Shared Lives will not be an “off the peg” service, rather our intention is for it to be highly personalised, relying on achieving a match between the individual requiring support and the Shared Lives host who wishes to support them.

We plan to raise the profile of the service and its benefits and offer an alternative to more formal types of services used for people with dementia.

We plan to use the services and its ethos of matching to change the culture in case management teams to be more proactive in planning for the long term care needs of people with dementia, altering the crisis model which currently means most placements are made in haste at time of crisis and often following a hospital admission.

Anticipated outcomes

To realise its value and potential, Shared Lives needs to be better known and understood by case managers.  We plan to ensure the use of Shared Lives becomes embedded in local teams practice and so we plan to appoint a project/case manager with admin support to:

  • Work with case management teams to identify people who may benefit from using a Shared Lives service.
  • Work with people living with dementia and their carers to find suitable person centred placements
  • Work with local voluntary groups to develop awareness of Shared Lives and its benefits.
  • Identify potential opportunities/resources for recruiting more host families and raising awareness of the service.
  • Improve the recruitment time for host families when application level is high.
  • Reduce the cost of services for people with Dementia – Keep records of the current potential cost to social services for individuals and the saving made by using a Shared Lives service.
  • Monitor the benefits of Shared Lives as opposed to traditional care home settings.
  • Look to reduce unnecessary use of high cost services by ensuring the “access to services” team have awareness of Shared Lives services.
  • A supportive and personalised real life setting where care and support needs for people with dementia can be met.
  • Peace of mind for carers and family members that their loved one is receiving personalised one to one support.
  • Carers will be provided with breaks whilst the Shared Lives worker provides support to the person with dementia.
  • The Shared Lives worker can begin building strong relationships with the person with dementia and the family providing a familiar face to the person with dementia.  The Shared Lives carer will also be an additional support to the family.
  • The Shared Lives scheme monitor the workers on a regular basis, this provides a closer link with the case management teams funding the service.  This monitoring will assist the case management service with vital information and feedback on the individual with dementia.

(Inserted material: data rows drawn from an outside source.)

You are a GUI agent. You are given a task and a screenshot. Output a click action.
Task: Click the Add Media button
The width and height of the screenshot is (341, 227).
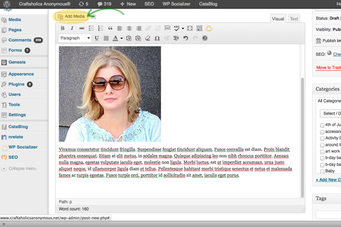(71, 16)
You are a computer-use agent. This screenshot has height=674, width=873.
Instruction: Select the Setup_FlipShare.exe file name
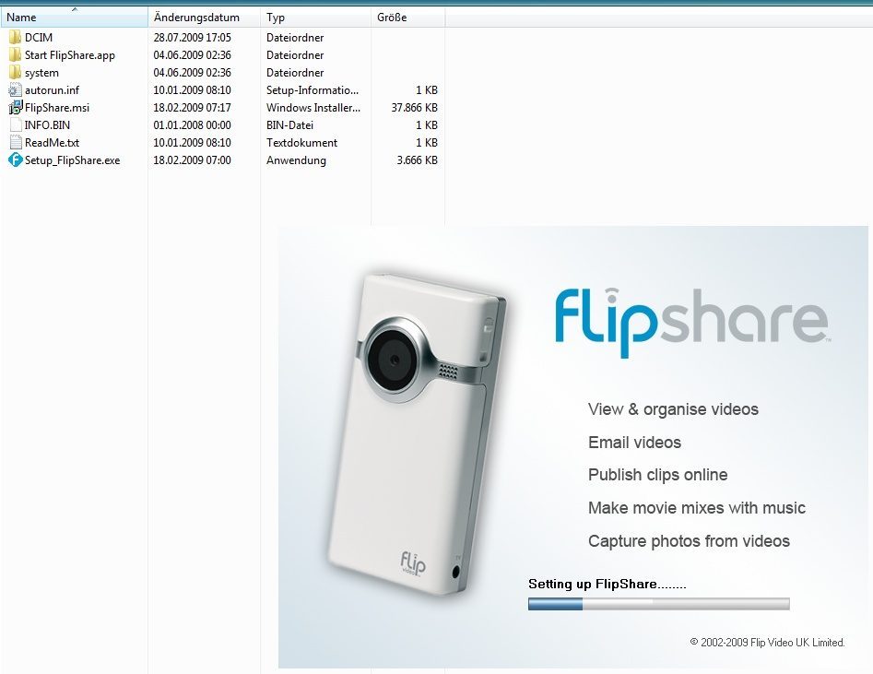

When the person’s dementia deteriorates there may be an option to move on to a Shared Lives service instead of a care home placement service.


We plan to evaluate the cost of providing care based on the Shared Lives model against providing care through traditional services; in our established learning disability scheme we have proven to be a highly cost effective alternative often far more cost effective than other forms of support.

We will capture information about the usage of the service, how many and how often the service was used.  As well as creating a library of real life stories telling how the support offered by the scheme has provided improved outcomes and benefitted those using it.

A final report will be produced and presented to The Kent and Medway Dementia Collaborative.

The ongoing support for the scheme if proven successful will be through inclusion in future commissioning strategies.

Progress update

The shared lives dementia project aims to recruit and approve host families to provide support for a person with Dementia in the host families home. This will be for long term, short breaks and day support. The service so far has been out promoting the service in the west of Kent to local communities, libararies, gateways, voluntary sector. Meeting with commissioning Case management teams and advertising the service to recruit more hosts to work with people with Dementia.

The service is currently approving host families, training, assessing and ensuring these people have the right skills to fulfill the role.

The shared lives service capacity depends on the number of host families that apply and are approved. This provides the vacancies for people with dementia. If we are able to provide the service successfully during the project this could mean the service can continue to expand.